Da come si può vedere nelle foto, salta all’occhio l‘accumulo di detriti contro le pareti (esterne) delle abitazioni e/o pertinenze varie. Accumuli, spiega Crosta, «causati dalla corrivazione delle acque meteoriche e delle perdite della rete idrica che, anzichè finire nella rete fognaria, torrentiziano a pelo libero sulle strade: gli accumuli e le acque comportando un incremento dell’umidità di risalita e conseguente danno (a causa dei cicli di gelo-disgelo) con disgregazione degli intonaci e della muratura; la costante presenza di acqua nelle murature compromette anche la qualità muraria e la salubrità degli ambienti».

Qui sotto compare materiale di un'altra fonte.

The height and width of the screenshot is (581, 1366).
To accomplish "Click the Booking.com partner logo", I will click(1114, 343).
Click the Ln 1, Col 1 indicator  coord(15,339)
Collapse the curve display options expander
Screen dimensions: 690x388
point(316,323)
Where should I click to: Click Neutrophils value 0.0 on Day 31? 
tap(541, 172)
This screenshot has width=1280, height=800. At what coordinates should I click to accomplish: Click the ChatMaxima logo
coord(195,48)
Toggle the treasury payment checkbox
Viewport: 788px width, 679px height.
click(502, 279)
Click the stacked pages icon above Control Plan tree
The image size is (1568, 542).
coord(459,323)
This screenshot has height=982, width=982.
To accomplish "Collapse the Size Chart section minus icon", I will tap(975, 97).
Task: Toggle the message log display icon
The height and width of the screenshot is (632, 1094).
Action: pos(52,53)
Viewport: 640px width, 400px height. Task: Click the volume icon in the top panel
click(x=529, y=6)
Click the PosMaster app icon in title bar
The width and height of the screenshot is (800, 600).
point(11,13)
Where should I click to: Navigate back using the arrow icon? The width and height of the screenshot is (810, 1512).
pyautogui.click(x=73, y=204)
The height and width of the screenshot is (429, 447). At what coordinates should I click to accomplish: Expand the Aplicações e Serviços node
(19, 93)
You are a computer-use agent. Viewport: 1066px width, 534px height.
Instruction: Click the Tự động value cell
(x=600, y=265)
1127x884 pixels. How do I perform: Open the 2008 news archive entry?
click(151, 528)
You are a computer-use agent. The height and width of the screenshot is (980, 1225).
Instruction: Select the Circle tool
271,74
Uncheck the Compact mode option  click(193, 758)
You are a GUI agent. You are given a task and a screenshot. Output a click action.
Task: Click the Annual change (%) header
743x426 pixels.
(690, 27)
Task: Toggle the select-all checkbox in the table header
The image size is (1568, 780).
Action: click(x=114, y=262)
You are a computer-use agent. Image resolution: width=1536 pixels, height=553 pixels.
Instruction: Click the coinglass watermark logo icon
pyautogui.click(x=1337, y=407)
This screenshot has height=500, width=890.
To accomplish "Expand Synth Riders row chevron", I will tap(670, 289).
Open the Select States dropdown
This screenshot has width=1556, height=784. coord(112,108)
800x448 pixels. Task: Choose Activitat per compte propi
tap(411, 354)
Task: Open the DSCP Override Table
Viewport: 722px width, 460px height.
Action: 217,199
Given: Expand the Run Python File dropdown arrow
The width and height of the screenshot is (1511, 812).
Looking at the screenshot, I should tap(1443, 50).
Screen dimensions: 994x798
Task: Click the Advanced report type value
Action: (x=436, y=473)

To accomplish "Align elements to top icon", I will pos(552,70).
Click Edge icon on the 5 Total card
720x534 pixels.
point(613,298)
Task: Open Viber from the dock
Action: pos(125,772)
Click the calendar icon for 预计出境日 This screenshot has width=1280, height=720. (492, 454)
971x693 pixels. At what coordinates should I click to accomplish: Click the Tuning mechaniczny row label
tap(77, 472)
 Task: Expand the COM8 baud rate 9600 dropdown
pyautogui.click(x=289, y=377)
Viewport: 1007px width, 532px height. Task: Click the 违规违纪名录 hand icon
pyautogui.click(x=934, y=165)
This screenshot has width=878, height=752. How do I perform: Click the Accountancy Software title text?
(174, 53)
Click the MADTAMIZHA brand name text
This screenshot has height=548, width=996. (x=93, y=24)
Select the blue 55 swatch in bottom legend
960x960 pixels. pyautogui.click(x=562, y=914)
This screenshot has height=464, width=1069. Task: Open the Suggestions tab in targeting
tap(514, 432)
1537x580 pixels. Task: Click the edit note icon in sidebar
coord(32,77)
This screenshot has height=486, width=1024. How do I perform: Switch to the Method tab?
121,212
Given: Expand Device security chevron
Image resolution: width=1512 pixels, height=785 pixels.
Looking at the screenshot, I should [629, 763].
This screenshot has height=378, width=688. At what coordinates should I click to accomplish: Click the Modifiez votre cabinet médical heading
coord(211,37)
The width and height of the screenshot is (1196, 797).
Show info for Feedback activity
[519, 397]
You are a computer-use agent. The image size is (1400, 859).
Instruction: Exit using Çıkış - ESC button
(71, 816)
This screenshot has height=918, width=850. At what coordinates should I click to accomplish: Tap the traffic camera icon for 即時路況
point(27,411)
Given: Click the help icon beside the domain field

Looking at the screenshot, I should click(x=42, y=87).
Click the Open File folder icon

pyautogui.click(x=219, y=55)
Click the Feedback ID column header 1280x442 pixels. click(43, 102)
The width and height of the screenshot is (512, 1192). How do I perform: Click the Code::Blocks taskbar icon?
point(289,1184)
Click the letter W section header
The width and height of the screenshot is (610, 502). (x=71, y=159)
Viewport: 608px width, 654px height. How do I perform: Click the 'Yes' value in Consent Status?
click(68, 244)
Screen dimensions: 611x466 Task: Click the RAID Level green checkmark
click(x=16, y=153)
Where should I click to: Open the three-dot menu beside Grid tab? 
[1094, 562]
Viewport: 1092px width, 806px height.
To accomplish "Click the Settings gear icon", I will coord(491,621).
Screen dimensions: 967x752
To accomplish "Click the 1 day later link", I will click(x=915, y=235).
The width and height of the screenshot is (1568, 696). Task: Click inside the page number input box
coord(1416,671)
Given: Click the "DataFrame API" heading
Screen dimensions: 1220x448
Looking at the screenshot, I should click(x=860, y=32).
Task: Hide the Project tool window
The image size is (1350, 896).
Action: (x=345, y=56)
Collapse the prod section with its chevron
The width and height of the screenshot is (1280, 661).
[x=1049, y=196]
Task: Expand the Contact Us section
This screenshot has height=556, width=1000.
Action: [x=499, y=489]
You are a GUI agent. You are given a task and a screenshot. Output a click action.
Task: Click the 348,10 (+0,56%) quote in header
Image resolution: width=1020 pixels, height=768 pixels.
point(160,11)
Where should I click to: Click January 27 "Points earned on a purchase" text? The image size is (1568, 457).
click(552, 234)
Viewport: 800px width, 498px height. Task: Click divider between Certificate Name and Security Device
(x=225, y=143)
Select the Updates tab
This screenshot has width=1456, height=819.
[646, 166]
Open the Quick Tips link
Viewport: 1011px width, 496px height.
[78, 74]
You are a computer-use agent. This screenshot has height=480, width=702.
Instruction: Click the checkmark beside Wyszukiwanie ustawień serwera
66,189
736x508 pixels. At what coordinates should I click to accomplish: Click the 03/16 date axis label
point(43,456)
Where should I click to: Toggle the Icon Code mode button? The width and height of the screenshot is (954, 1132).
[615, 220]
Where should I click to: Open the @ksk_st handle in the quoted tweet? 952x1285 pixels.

L’ingegnere segnala anche «un caso piuttosto creativo di imbrigliamento o deflusso delle acque da un tombino verso una banchina: si vede un tubo chiaro uscire da un tombino, come se fosse il “troppo-pieno”, come a portare l’acqua nella banchina colma di detriti vari, l’acqua finisce naturalmente sulla strada, già penosamente devastata; oltre che segnalare la creativa e auspicabilmente temporanea soluzione adottata, a tutte le famiglie residenti che se ne sono rese conto, preme segnalarvi come i lavori in quel punto e poco più a valle siano in corso da mesi e mesi, come se non si riuscisse a riparare una perdita d’acqua (perdita che anche io negli anni ho più volte segnalato tanto al comune che alla GSA)».

Come già detto, ci sono poi le criticità legate al manto stradale, peggiorate ulteriormente dal maltempo. «I cicli di gelo-disgelo, le acque non immesse in fogna e l’intenso traffico riducono stagionalmente la strada in frantumi, pozze, avvallamenti; la sicurezza stradale, nonostante i semafori, come già più volte riportato, ne risulta compromessa», spiega Crosta.

C’è infine l’occlusione di un tombino in via della Fonte. «Sebbene la raccolta delle acque sembrerebbe ancora funzionare, – spiega – è di tutta evidenza come questa condizione sia a dir poco lunare, come il resto della superficie viaria: tanto per le condizioni delle buche simili a crateri che per la stravaganza della situazione».

«A tutte le persone residenti, tanto a Sassa che nel resto delle frazioni, è ben chiaro, come più volte sottolineato dall’ufficio deputato, che la strada in questione non è di proprietà del Comune e, trovandoci al di sotto dei 10.000 abitanti, la manutenzione rimarrebbe in capo alla Provincia, ente proprietario. Tuttavia la sicurezza, la manutenzione straordinaria della partecipata del Comune, la GSA, il decoro e la decenza dei centri abitati restano ancora un fiore all’occhiello della politica di questa Amministrazione Comunale, tanto da aver designato un’assessorato ad hoc, con delega precisa “alla vivibilità delle frazioni».
«Ora, siccome nessuna delle evidenze rappresentate nelle immagini testimonia decoro, decenza, sicurezza e meno che mai vivibilità, ci si aspetta un riscontro più generoso degli ultimi due ricevuti, nel merito e nel metodo della gestione delle criticità nelle frazioni», conclude Quirino Crosta.